Most western outfitters who do horse pack trips into the backcountry wilderness of the West have a dog that comes along. Our Wyoming Sampler is no different. The outfitter we work with on this portion of our trip is Josh Roth, a real cowboy and an outstanding outfitter who really does a great job at what he does. Josh's specialty is horse pack fishing trips in summer and big game hunting trips in fall and early spring. And he's good at it, as our customers raved about on, during, and after this particular trip. And his dog Mia (pronounced My-uh) was an extra touch of entertainment on the trip. From sitting around the fire, to during our meals, and all times in between there she was. She was a real show to be frank. Part blue healer and border collie, she had unbelievable energy and would literally play fetch with a stick or whatever else you would throw for as long as you would stand there and toss the stick for her. She came along on all our horse rides too, running behind, with, and ahead of us on the fringes of the trail, on a seemingly unending adventure jumping over bushes, logs, and chasing whatever crossed her path.....and squirrels were a favorite of hers. The trip was very enjoyable, and having Mia along was a real treat.....and all of my customers loved her.
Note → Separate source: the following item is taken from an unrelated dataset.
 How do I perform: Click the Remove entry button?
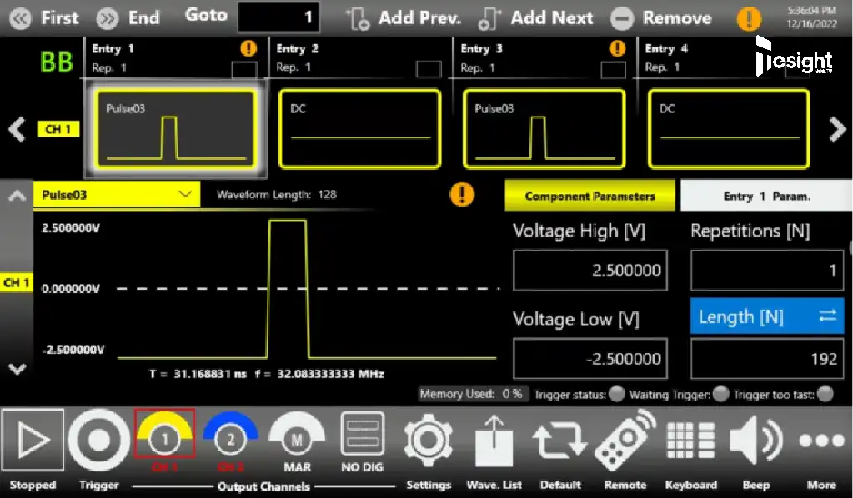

All trout water is good in my book, some better than others, and out West its plentiful. Occasionally, though, along comes a stream that seems to define what an ideal stream is. Such is the Soda Fork of the Buffalo. A high alpine tributary to the Snake River, it originates in the Yellowstone backcountry...that is the part of Yellowstone that is totally inaccessible except to those willing to go by foot or horse 9 miles into the backcountry. And that's the minimum. Because of that, you could almost count on two hands the number of fishermen this water sees in a year's time. And it shows. Not only is the river and riparian area clean and pristine, the water teems with big, wild, and willing cutthroats....and lots of them. In our fishing we averaged about a 15-18 inch fish out of every nice run and pool there was. Some of the better bends might cough up three or four of them. The best pools gave up fish of 18-20 inches....and the best part? The fish would eat a size 10 dry fly with reckless abandon. Does it get any better than that?
One of the most thrilling aspects of doing a backcountry trip is some of the incredible scenery along the way, and our Wyoming Trip in August 2008 was no different. One of the best views of the whole trip was the trail ride alongside the Buffalo Fork of the Snake River.....for probably a quarter mile we rode a skinny trail long the edge of a high ridge at probably 9000ft, all the while looking down about 1500 feet to the river below......wow , was it ever breathtaking.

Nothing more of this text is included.